→ Requirement:
Your task is to write out the lines from the line containing "Task: Select Interview" through the last line of the material, exactly.

→ Input records:
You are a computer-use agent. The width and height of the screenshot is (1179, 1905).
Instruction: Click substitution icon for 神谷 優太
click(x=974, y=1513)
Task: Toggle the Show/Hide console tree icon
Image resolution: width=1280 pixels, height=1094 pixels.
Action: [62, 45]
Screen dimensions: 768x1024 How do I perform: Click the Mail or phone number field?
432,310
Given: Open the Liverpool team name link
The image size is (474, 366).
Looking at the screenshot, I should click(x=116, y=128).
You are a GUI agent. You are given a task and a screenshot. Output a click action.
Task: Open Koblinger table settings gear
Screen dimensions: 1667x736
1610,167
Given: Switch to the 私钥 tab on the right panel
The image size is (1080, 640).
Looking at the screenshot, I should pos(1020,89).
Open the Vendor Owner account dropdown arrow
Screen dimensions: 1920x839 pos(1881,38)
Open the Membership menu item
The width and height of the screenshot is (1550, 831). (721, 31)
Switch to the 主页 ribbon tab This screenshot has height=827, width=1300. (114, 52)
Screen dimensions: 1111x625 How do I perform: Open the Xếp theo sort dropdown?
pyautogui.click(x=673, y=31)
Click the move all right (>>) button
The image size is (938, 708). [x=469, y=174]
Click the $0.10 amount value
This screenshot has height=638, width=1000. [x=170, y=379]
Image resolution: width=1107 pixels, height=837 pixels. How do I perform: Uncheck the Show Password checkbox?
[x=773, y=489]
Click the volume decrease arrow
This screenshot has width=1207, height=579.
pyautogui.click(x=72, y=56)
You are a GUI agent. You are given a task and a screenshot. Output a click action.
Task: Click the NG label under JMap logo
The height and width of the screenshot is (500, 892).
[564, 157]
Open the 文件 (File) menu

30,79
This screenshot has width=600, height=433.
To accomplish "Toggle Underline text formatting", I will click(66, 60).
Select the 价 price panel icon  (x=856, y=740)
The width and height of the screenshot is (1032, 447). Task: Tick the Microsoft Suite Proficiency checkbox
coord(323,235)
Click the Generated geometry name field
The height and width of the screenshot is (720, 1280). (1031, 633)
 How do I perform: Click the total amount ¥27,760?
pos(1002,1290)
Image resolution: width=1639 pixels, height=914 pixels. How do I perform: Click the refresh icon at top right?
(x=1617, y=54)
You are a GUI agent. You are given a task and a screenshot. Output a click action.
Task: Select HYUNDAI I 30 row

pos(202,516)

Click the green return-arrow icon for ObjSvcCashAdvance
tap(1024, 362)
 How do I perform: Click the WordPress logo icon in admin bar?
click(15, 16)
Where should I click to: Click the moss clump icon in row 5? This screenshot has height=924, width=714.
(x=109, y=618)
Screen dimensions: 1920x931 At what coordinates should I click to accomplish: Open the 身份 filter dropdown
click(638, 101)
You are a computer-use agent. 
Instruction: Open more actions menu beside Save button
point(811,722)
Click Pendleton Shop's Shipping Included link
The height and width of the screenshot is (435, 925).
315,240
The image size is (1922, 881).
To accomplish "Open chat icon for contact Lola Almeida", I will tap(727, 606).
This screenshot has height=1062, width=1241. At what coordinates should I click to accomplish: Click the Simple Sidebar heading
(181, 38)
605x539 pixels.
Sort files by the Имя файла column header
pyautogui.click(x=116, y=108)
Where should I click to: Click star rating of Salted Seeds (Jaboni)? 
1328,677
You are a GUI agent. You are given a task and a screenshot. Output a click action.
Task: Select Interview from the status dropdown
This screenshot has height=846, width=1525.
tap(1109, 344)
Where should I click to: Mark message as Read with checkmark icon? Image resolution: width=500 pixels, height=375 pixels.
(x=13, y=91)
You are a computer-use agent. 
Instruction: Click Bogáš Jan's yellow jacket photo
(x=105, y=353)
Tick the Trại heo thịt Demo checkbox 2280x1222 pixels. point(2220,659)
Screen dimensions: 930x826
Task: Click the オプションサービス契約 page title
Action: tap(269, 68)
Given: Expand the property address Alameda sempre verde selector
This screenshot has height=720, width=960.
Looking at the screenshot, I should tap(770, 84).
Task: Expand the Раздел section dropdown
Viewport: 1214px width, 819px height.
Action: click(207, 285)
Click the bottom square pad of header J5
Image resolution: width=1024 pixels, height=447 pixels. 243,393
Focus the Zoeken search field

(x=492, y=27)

→ Response for this exercise:
Task: Select Interview from the status dropdown
This screenshot has height=846, width=1525.
tap(1109, 344)
Where should I click to: Mark message as Read with checkmark icon? Image resolution: width=500 pixels, height=375 pixels.
(x=13, y=91)
You are a computer-use agent. 
Instruction: Click Bogáš Jan's yellow jacket photo
(x=105, y=353)
Tick the Trại heo thịt Demo checkbox 2280x1222 pixels. point(2220,659)
Screen dimensions: 930x826
Task: Click the オプションサービス契約 page title
Action: tap(269, 68)
Given: Expand the property address Alameda sempre verde selector
This screenshot has height=720, width=960.
Looking at the screenshot, I should tap(770, 84).
Task: Expand the Раздел section dropdown
Viewport: 1214px width, 819px height.
Action: click(207, 285)
Click the bottom square pad of header J5
Image resolution: width=1024 pixels, height=447 pixels. 243,393
Focus the Zoeken search field

(x=492, y=27)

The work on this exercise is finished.